Monday, July 11, 2016

Spotting The End

There comes a point in games where the players will do something so grand that it'll be hard to top. Sure, you could top it, but it'd involve starting from scratch all over again. It'd be like starting a whole new campaign, only one where the players are starting off at a very high level. These moments are important, because they're effectively end points. You want to spot them too, because you need to know before you get to that point if that is where you'll wrap things up, or if you want to push forward.

Today, I want to talk about that.

End Point Or To Be Continued
The first question to ask yourself is whether this is the end of the game, or if you want to continue. Some people may wonder why you'd want to end a game, and there are a lot of reasons. Some of the common ones are: you've gotten out of the game what you wanted to get out, you've told the story you want to tell, you want to run a different game, you need a break, or you're just done with that game.

If you want to continue the game that's fine too. However, this means you have a job to do. While you're tying up loose ends for what is going on now, you need to start seeding some ideas for what can come next. If all major personal, setting, and meta plots are resolved it might be hard to get the players involved with any enthusiasm. So figure out what you need to resolve, and what could come next.

How Do You Know It's Coming?
Hopefully seeing the end coming is obvious. Usually your game has been building to it. However, in more open or freeform games it can be hard to see.

If you're running one of those games, it tends to be a big event or NPC going down. Perhaps the PCs are taking down a king, or finally confronting a major antagonist that has been bothering them for several adventure arcs.

It could also be the opposite of something big in the PCs favor. Half or more of the group getting wiped. The world ending. The home city being wiped out. These are less satisfying ways to end a game, but they make endings just as well for the most part.
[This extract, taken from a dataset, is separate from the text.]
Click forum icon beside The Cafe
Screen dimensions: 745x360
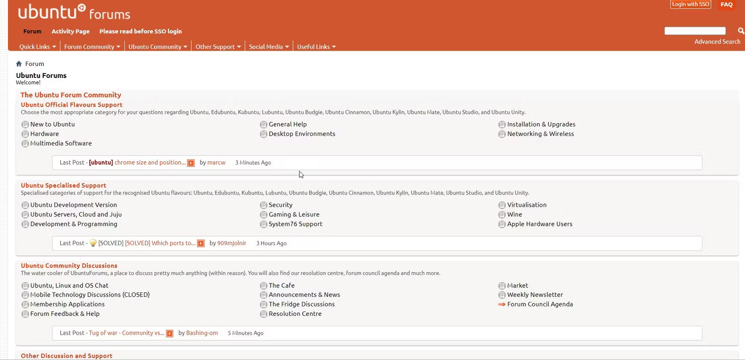pos(263,286)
The point is, you're coming up on a major climax point. The kind of thing that would be at the end of a movie or book. That's what you're looking for.

Starting the Continuation
If you want to continue the game after this end point, keep in mind you can't just keep your foot slammed down on the gas. After the climax moment take some time to properly tie up the story. Give the group some down time. Then slowly build back up for the next adventure.

Remember, you want to peak at the climax point. That means tension goes down - perhaps way down - for a while. Give the PCs a break, a rest, and then start to build.

If you were comparing this to a movie or book think about it like going into the sequel. There's a time break, things change, the old adventure is put to rest, and then a new adventure begins.

Making The End Work
Alternatively, if you want to end the game there, you need to make sure that climax delivers. You don't want to go out on anything but your strongest note. After you do that, take time - perhaps not a whole session but that night - and tie up the loose ends. Help your players come up with satisfying epilogues for their characters. Help them tie up loose ends with plots. Help them tie up loose ends with other characters. Give the game a sense of closure. Let folks say goodbye to their characters, the world, and the game.

Most importantly, make sure it's an ending that you are satisfied with. Ending a game can feel weird, but do it right and it is an amazing experience too.